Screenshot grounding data
»»

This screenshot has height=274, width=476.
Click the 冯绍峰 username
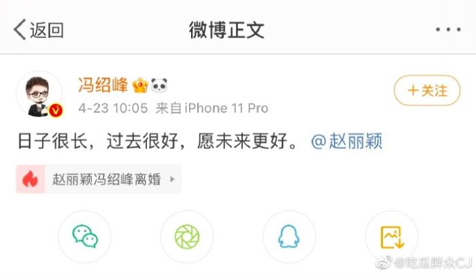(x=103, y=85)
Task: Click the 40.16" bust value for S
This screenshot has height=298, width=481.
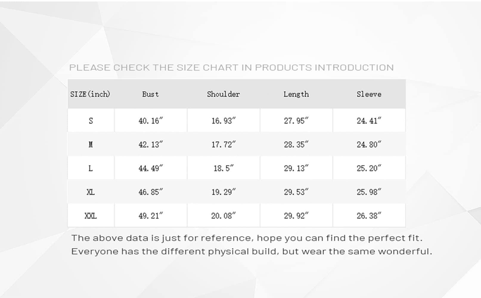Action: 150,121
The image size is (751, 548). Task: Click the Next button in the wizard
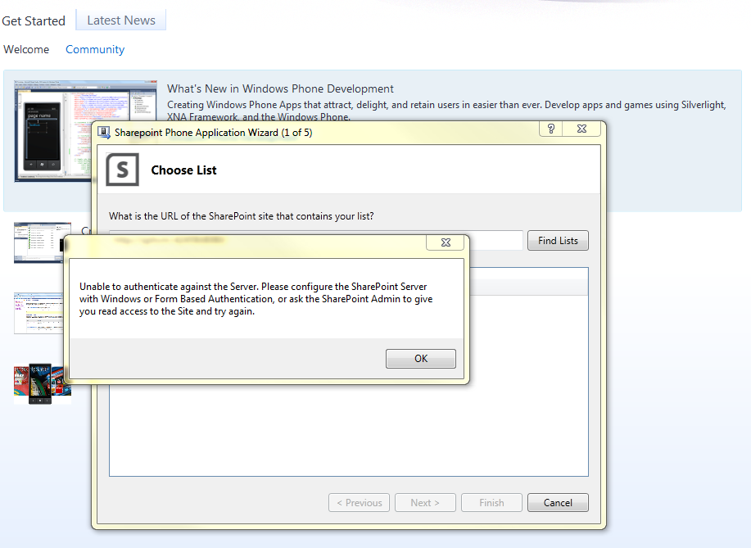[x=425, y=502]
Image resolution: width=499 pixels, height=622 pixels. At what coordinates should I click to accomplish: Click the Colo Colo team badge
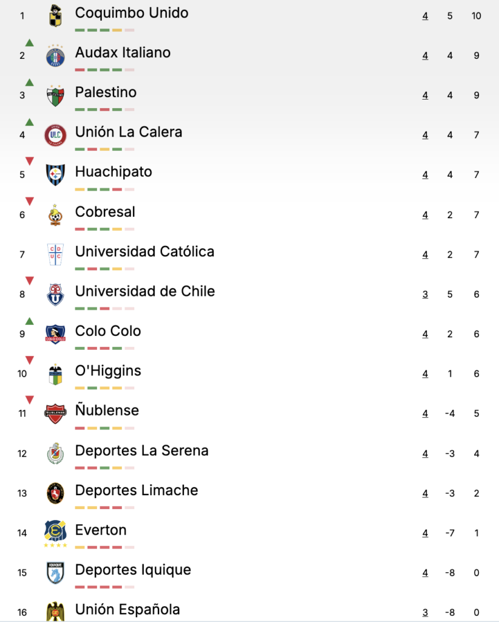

««
»»

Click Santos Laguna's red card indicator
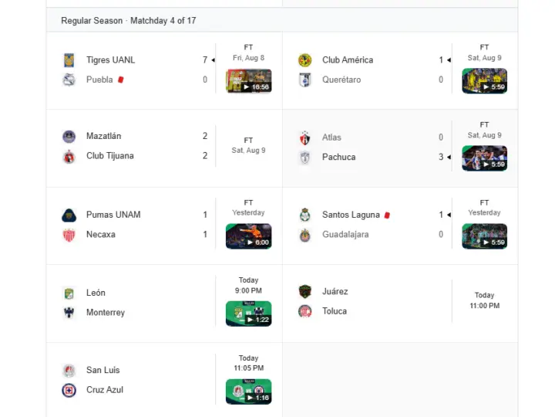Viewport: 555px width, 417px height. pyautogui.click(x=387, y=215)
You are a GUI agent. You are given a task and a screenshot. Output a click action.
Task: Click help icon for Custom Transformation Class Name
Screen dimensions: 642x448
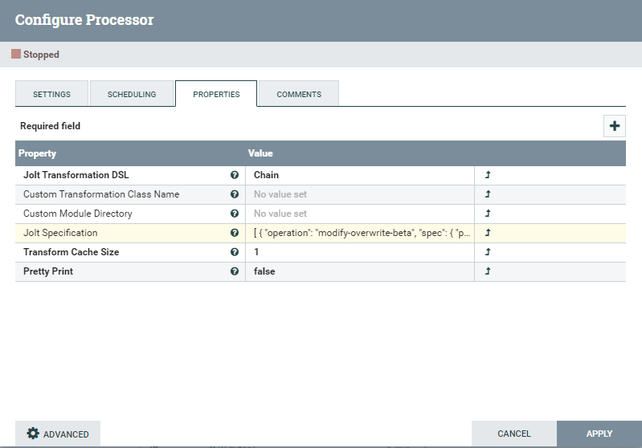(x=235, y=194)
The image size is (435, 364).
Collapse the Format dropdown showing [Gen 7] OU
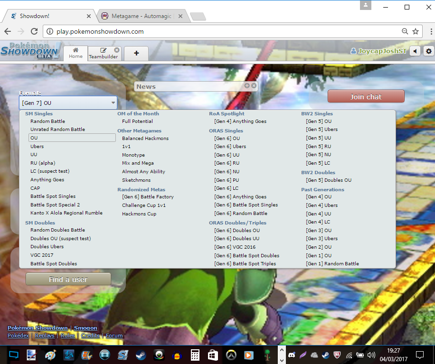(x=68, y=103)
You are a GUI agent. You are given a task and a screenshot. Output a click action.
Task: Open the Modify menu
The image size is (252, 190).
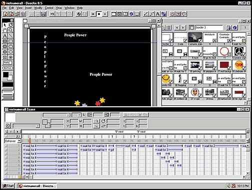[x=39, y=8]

««

DESCRIPTION OF THE TASK:
Print exactly the lines above that run from the one with "This screenshot has height=274, width=476." to the one with "Image resolution: width=499", both included. No pictures.

ANSWER FOR THIS EXERCISE:
This screenshot has height=274, width=476.
Click the 冯绍峰 username
(x=103, y=85)
Task: Click the 40.16" bust value for S
This screenshot has height=298, width=481.
Action: 150,121
The image size is (751, 548). Task: Click the Next button in the wizard
[x=425, y=502]
Image resolution: width=499 pixels, height=622 pixels. At what coordinates should I click to accomplish: Click the Colo Colo team badge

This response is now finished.